Dialogue with civil society is an integral part of international relations, especially with regard to countries where governments are not founded on genuine democratic legitimacy. In the United States, such a dialogue on the international level—including with the Soviet Union and Russia—has been a long-standing tradition, based on fundamental values and not dependent on the party affiliation of those in the White House. Thus, Democratic President Jimmy Carter made a point of meeting with Vladimir Bukovsky, while Republican President Ronald Reagan held a meeting with Andrei Sakharov.

President Barack Obama’s meeting with the representatives of Russian civil society in St. Petersburg on September 6 is an appropriate and timely step by the U.S. administration, consistent both with longtime traditions and with modern-day challenges.

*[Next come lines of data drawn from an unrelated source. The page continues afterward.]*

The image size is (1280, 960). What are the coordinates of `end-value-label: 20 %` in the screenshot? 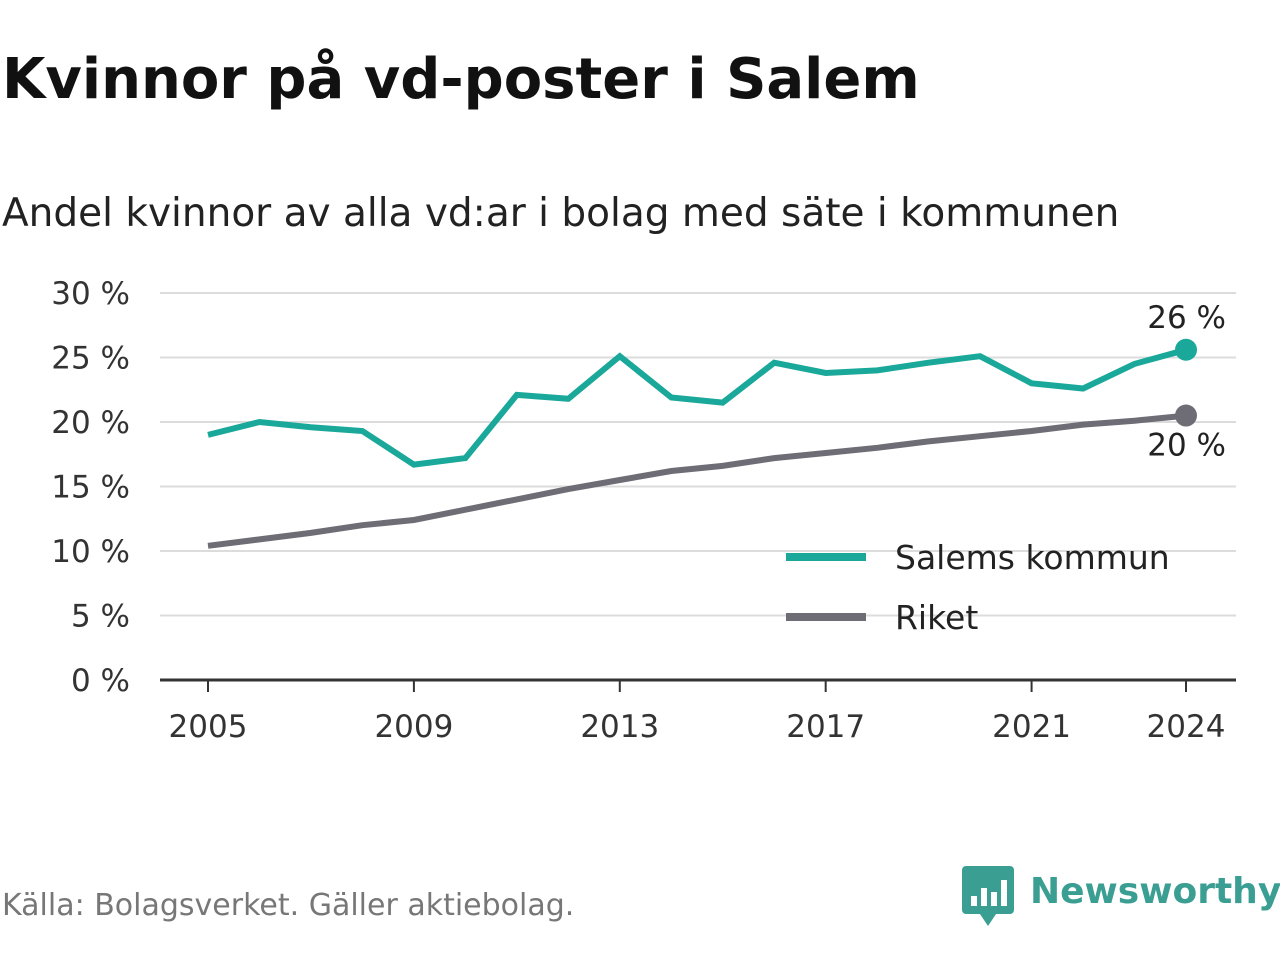 It's located at (1186, 446).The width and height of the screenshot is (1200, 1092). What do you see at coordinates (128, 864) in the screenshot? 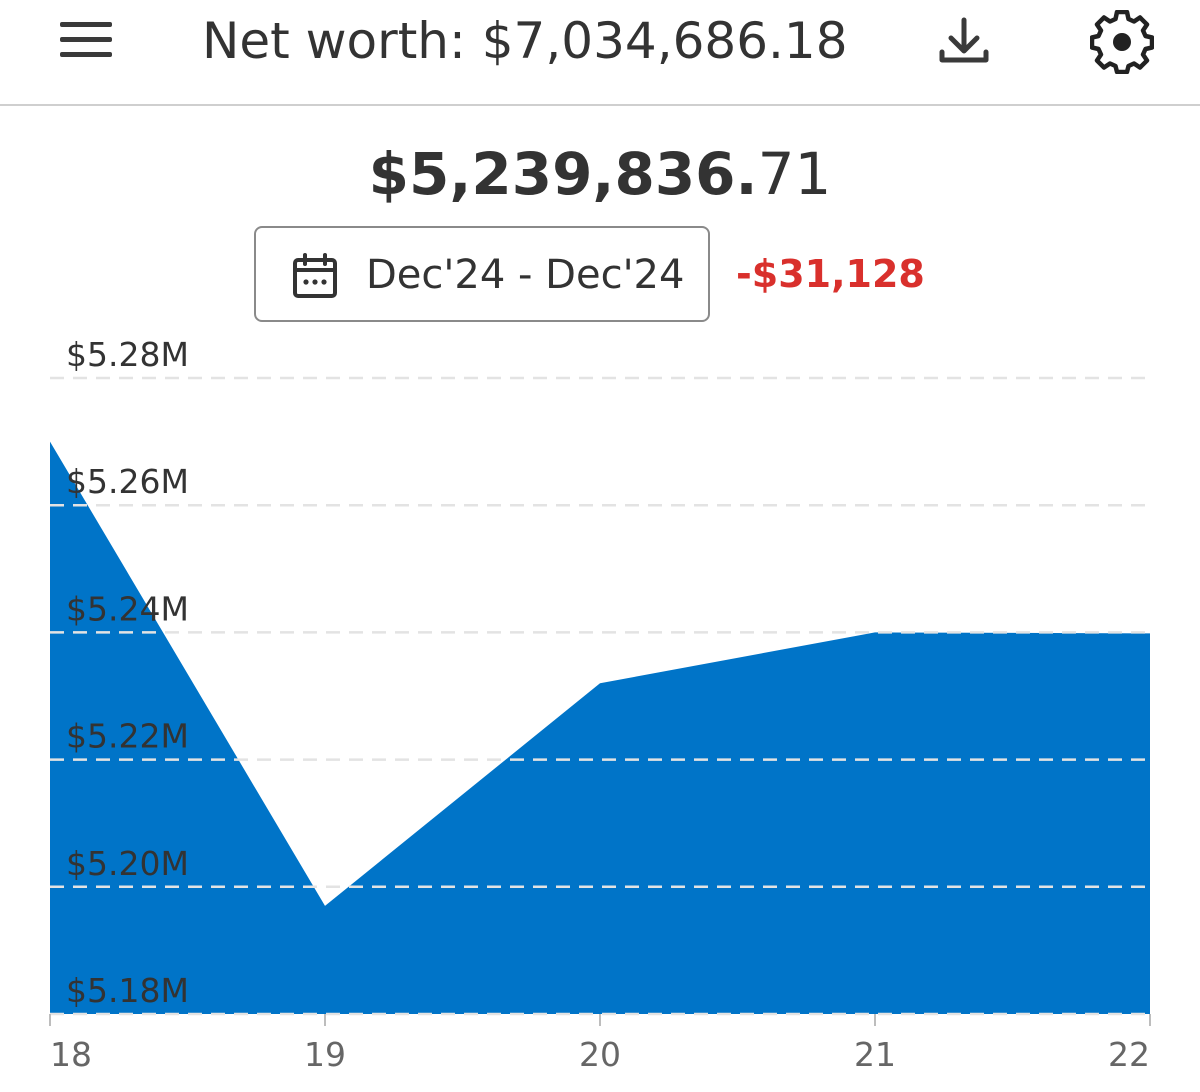
I see `y-tick-label: $5.20M` at bounding box center [128, 864].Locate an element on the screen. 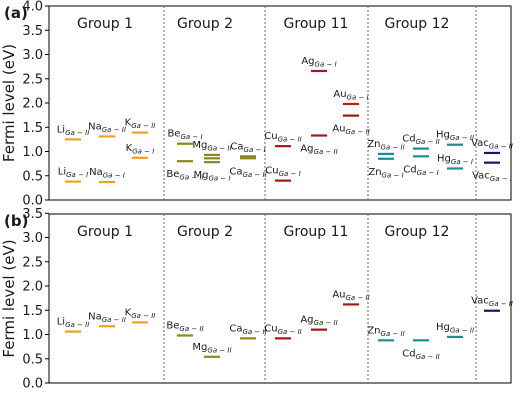 This screenshot has height=417, width=520. dopant-label: AuGa − I is located at coordinates (350, 96). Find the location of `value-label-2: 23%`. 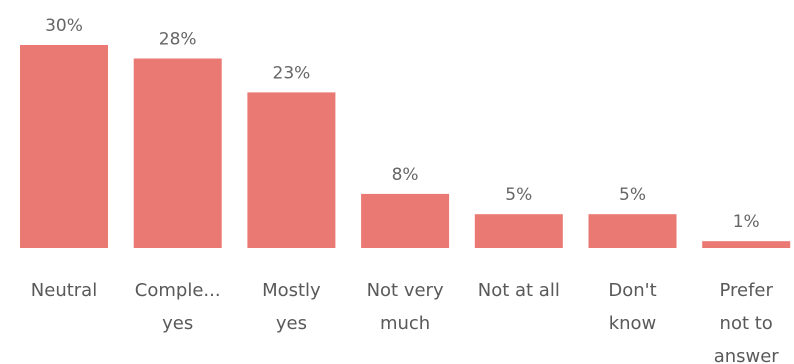

value-label-2: 23% is located at coordinates (292, 73).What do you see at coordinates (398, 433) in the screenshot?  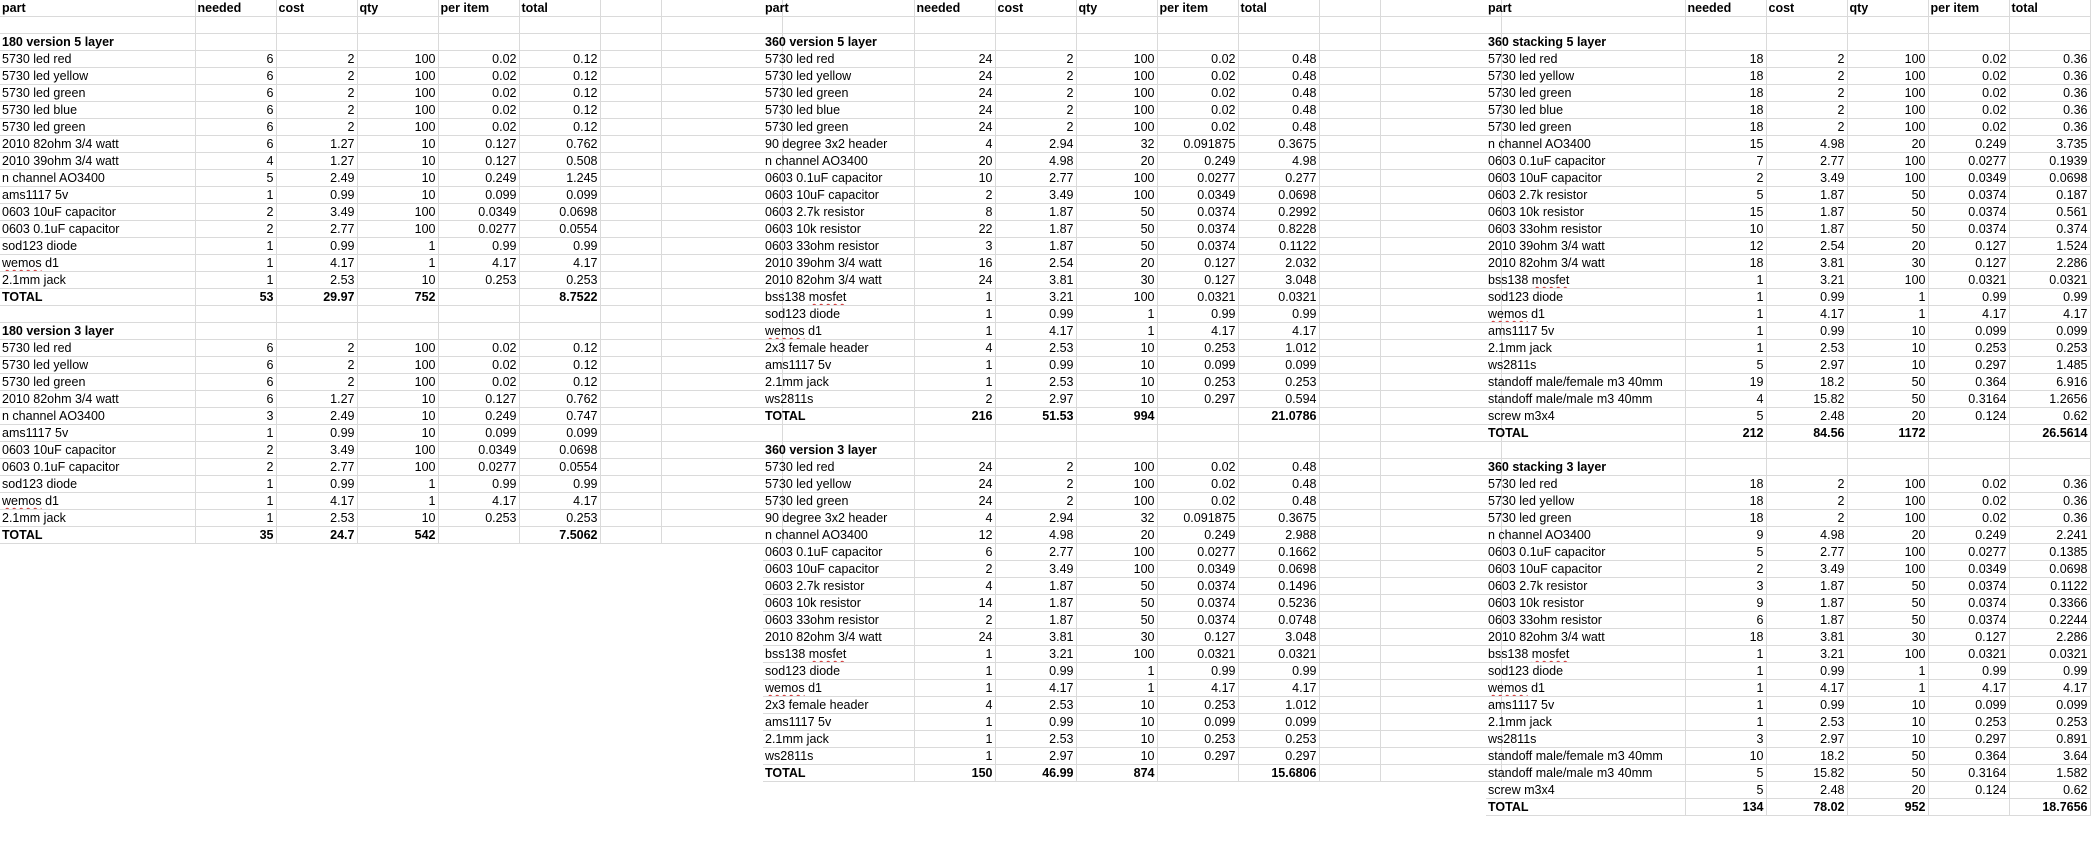 I see `cell-qty: 10` at bounding box center [398, 433].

The representative nature of the meeting allows for the discussion of a wide spectrum of problems and threats facing Russian society. Among them are politically motivated prosecutions and the existence of political prisoners (including internationally recognized prisoners of conscience); government control over major media outlets; violations of the right to free elections (barring opposition from the ballot; unequal media access; pressure on voters; violations during the vote count); violations of the freedom of peaceful assembly; pressure on nongovernmental organizations; the absence of public oversight of law enforcement agencies; and the impunity of government officials implicated in corruption and human rights abuses.

The Institute of Modern Russia would like to remind the U.S. and Russian presidents of the fact that, according to the fundamental principles of the Organization for Security and Cooperation in Europe (OSCE), to which both countries belong, “issues relating to human rights, fundamental freedoms, democracy and the rule of law are of international concern… and do not belong exclusively to the internal affairs of the State concerned.”